*Enunciado 1:* No texto sobre o pedido de apoios, que prazo fixa a Resolução n.º 230-A/98 para a verificação da idoneidade da documentação?
*Enunciado 2:* Por favor, prossiga o texto sobre o pedido de apoios a partir da última frase apresentada.

*Documento de origem:*

Aliás, para evitar que o processo de obtenção de apoios fosse arquivado por motivos formais, o diploma regional de enquadramento, no seu artigo 14.º-B, veio determinar notificação dos requerentes para suprimento não apenas das irregularidades ou imperfeições do pedido (como no artigo 76.º do CPA), mas dos próprios elementos substantivos (v. alteração introduzida pelo Decreto Legislativo Regional n.º 23/2004/A, de 29 de Junho).
Com o que deu forma legal ao que já constava da Resolução n.º 230-A/98, de 19 de Novembro (pontos 13 a 17), que fixa, aliás, um prazo de 60 dias sobre a data da entrega do pedido para verificação da idoneidade da documentação, e de 30 dias para novas diligências instrutórias.
Ou seja, se tivesse agido em tempo a Administração poderia ter indeferido o requerimento, mas também teria permitido a reapresentação de candidatura nos termos devidos e ainda em prazo legal.
Não o tendo feito, não pode vir, atabalhoadamente, alegar a ilegitimidade da requerente. Aliás, a própria Administração, já depois de suscitada, em informação técnica, a questão da legitimidade, veio a aceitar como interlocutora uma filha da proprietária, inclusive e incorrectamente, endereçando-lhe a correspondência depois de a mesma ter constituído como sua representante uma terceira pessoa.

*Material fornecido:*
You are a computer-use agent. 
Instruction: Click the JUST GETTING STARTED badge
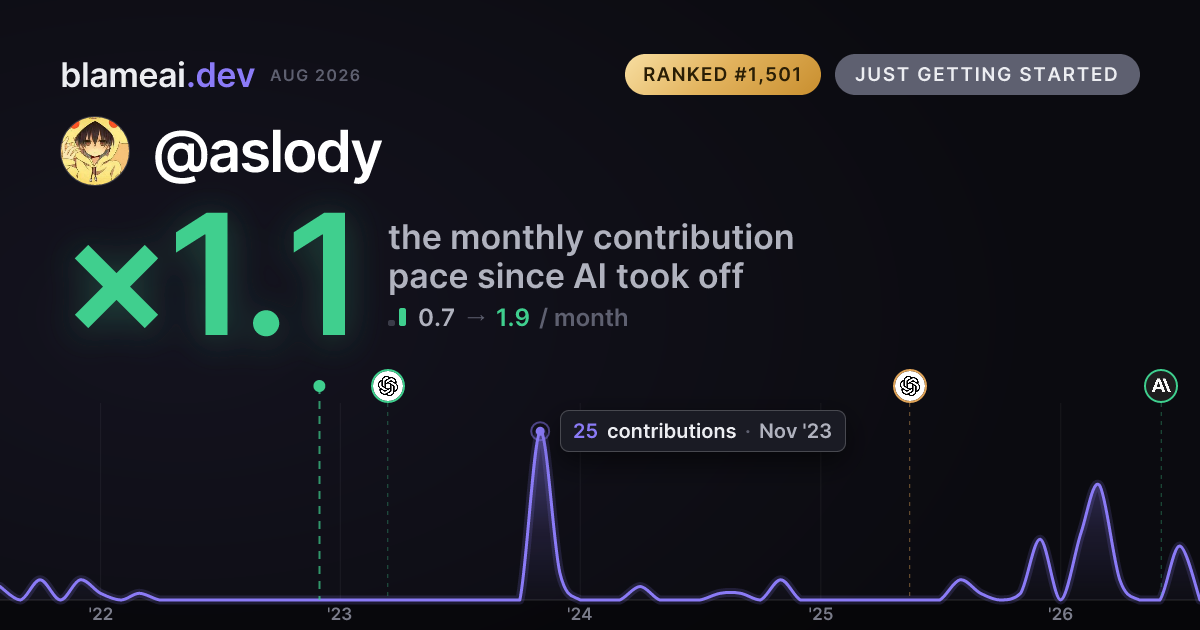[987, 75]
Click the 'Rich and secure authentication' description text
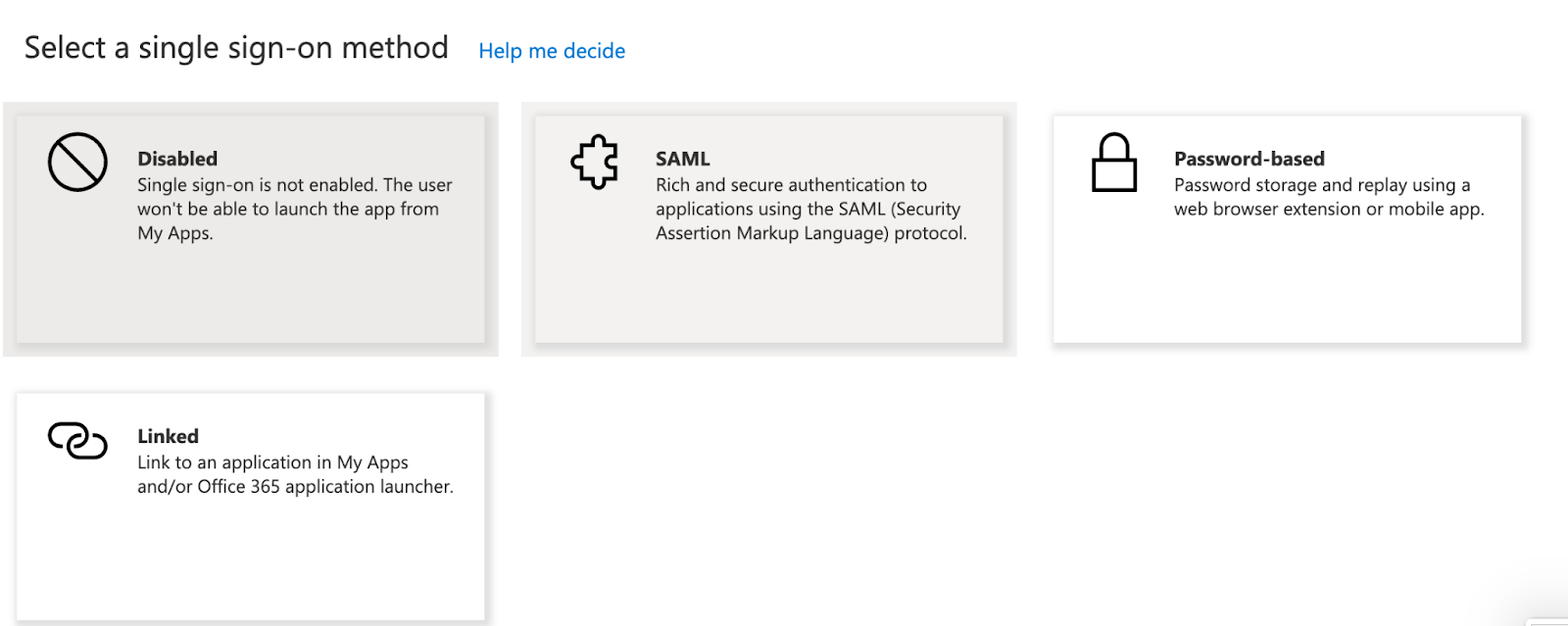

*Resposta 1:* Um prazo de 60 dias sobre a data da entrega do pedido.

*Resposta 2:*
5.1. Abro um breve parêntese para assinalar que, ao contrário do que parece resultar das informações que instruem o processo remetido a este órgão do Estado, da representação sem poderes não decorreria, in casu, a inexistência do requerimento inicial (subscrito pela Senhora D. «B», em nome da ora reclamante), mas apenas a ineficácia de decisão sobre o mesmo para a destinatária do apoio que viesse a ser concedido; uma eventual falta de ratificação da candidatura só teria consequências em relação a terceiros, caso aquela ratificação não ocorresse em prazo a fixar pela Administração (v. artigo 268.º do Código Civil).
6. Também não pode a Administração invocar a deserção do processo, quando ela própria deu seguimento à respectiva instrução, mesmo na aparente falta de resposta da requerente (entre 1999 e 2000 constam do processo três notificações para entrega de documentos). De facto, é possível contabilizar actuações da Administração de 1998 a 2006, o que constitui uma indicação clara de que o processo estava em instrução.
7. Finalmente, considerou o Senhor Secretário Regional da Habitação e Equipamentos que não foi provado o cumprimento de um requisito essencial para a atribuição dos apoios, qual seja o da residência permanente.
Seja-me permitido afirmar que, liminarmente, os elementos constantes do processo não autorizam tal conclusão.
De facto, entre os documentos comprovativos aceites, porque requeridos, pela Administração esteve, desde o início, o atestado de residência.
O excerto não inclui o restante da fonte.